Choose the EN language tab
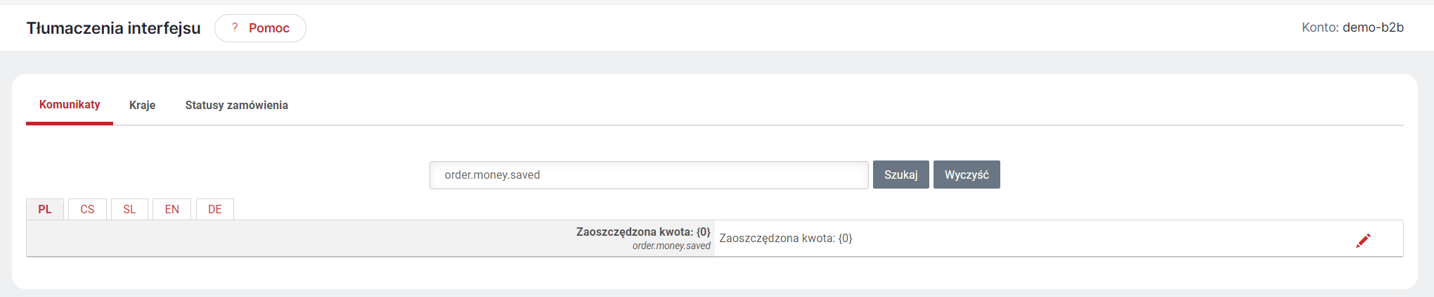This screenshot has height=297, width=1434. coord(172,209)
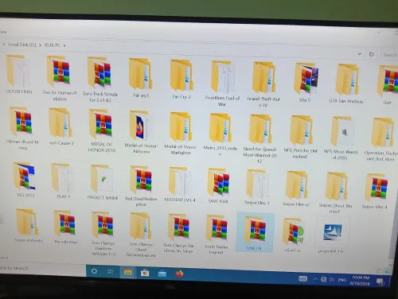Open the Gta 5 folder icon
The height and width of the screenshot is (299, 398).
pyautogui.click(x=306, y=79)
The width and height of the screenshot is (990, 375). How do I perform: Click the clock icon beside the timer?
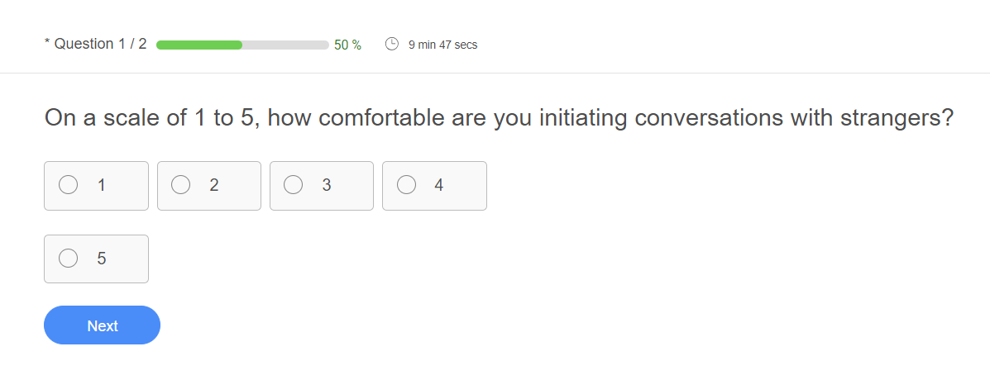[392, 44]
==
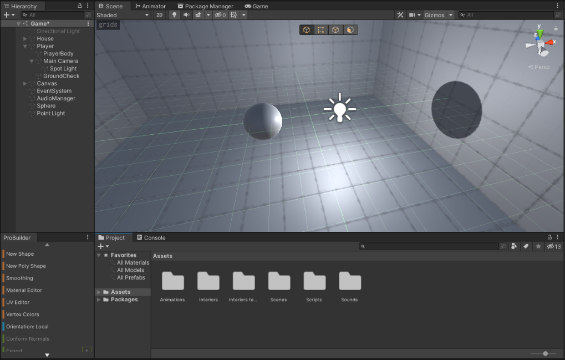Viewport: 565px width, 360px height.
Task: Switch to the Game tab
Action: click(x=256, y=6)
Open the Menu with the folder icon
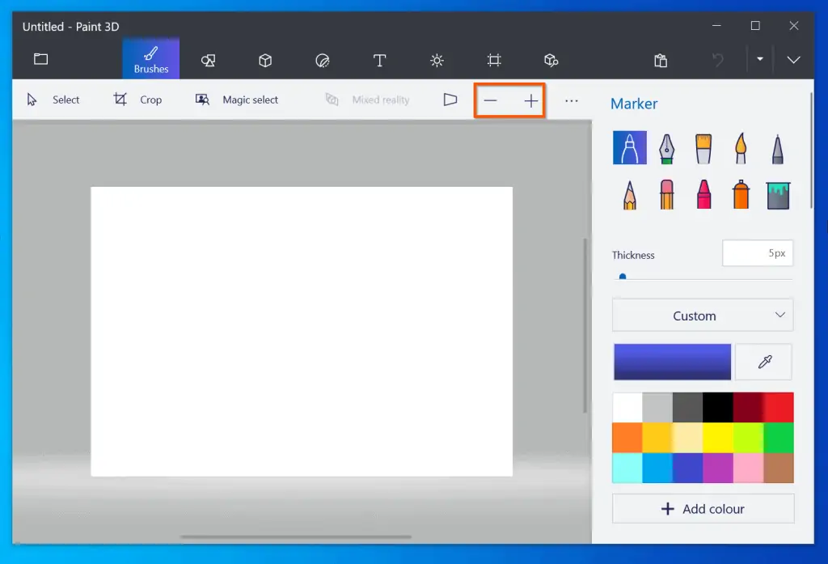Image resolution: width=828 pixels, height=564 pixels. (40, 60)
...
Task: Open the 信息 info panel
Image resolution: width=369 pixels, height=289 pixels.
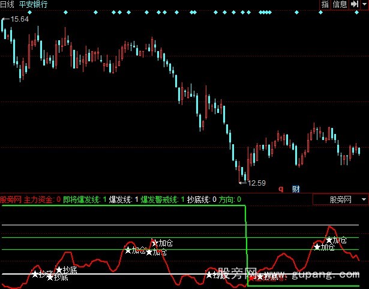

Required work >>
Once you reach the line with "Task: Open the 信息 info panel" in the data above, copy it and every line after it exactly, up to and including the line with "Image resolution: width=369".

Finished exercise >>
Task: Open the 信息 info panel
Image resolution: width=369 pixels, height=289 pixels.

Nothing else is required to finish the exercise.